Решение отдать свою девственность именно Сартру было рационально оправдано Бовуар тем, что он именно тот мужчина, что ей был нужен для освобождения духа и для большого дела. Разумеется, что половые органы Бовуар отреагировали наслаждением на умелые прикосновения Сартра, обучившегося на презираемых им проститутках (а не будь их, он бы исследовал тело Бовуар методом тыка и мог бы отвратить её своим неумением, с которым бы она не смирилась, как смирилась с его непривлекательностью – опять спасибо проституткам за нашего нобелевского лауреата и косвенно – за лауреатку Гонкуровской премии).

Бовуар пишет, что никогда так не была счастлива, познавая новое, чувствуя впервые мужчину, да ещё такого, что был умнее её и который вселял в неё уверенность в себе и веру в неограниченность своих возможностей.

За Бовуар параллельно ухаживал другой приятель Сартра, красивый остроумный Meheu. Именно он у неё вызывал мощное влечение. Но он был женат. Однако это не помешало ему провести с Бовуар подряд два дня, слоняясь по Парижу. Оказавшись вместе с ним в отеле, после выпитой бутыли вина, готовенькая, Бовуар была разочарована, что этот красавчик, лёжа с ней на кровати одетым, даже не притронулся к ней. После такого фиаско прелестницы она, естественно, ещё больше зациклилась на Сартре, и он наконец лишил её невинности 14 октября 1929 года. Это надо же?! – три месяца он мурыжил её, а ведь она только и ждала, чтобы похерить девственность.

Вот как Бовуар уговаривала себя после разлуки с Meheu, в которого была влюблена:

Как хорошо, что с этим чувственным мужчиной у меня не было ничего физического… тогда как с Сартром, в котором нет ничего сладострастного, гармония наших тел имеет смысл, который делает нашу любовь более красивой.

Такая вот разумная была девица Бовуар, ставшая женщиной.

Сартр пудрил Бовуар мозги своей теорией, подготавливая её для служения его желаниям. Главное по Сартру, что Бога нет, а значит, всё зависит от тебя самого. Мол, нет никакого естественного порядка вещей, а люди делают сами свою судьбу. Таким образом, Сартр освобождался от всякой сексуальной нравственности, исходящей из якобы божественных предопределений типа «не прелюбодействуй».

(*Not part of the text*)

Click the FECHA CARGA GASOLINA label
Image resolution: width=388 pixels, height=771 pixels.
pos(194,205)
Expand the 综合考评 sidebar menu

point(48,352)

Бовуар считала, что это красивая философия. А баба, коль мужик уродлив, найдёт красоту в его бреде. Вот такой материалист, а потом чуть не коммунист был Сартр.

После активной двухнедельной ебли Сартр не сделал Бовуар предложение о женитьбе, вместо этого он предложил ей двухлетний контракт со встречами и расставаниями (он отправлялся на военную службу), и благодаря этому их отношения не деградируют в привычные и однообразные. Сартр с самого начала заявил Бовуар, что моногамия его не устраивает и так же не должна устраивать Бовуар. Их любовь, их отношения будут первичными, главными, а остальные будут вторичными, незначительными. Любовь, по убеждению Сартра, не имела ничего общего с владением, обладанием. Щедрость любви состоит в любви человека, свободного в своих желаниях. Так что если Сартр и Бовуар будут друг другу рассказывать обо всём, что происходит в их сексуальной жизни, то тогда они не будут ощущать себя изолированными друг от друга попутными Любовями. Сартр ратовал за полную «прозрачность» отношений. (Подобно россиянам, мечтающим о «прозрачности» экономики, причём с таким же успехом.)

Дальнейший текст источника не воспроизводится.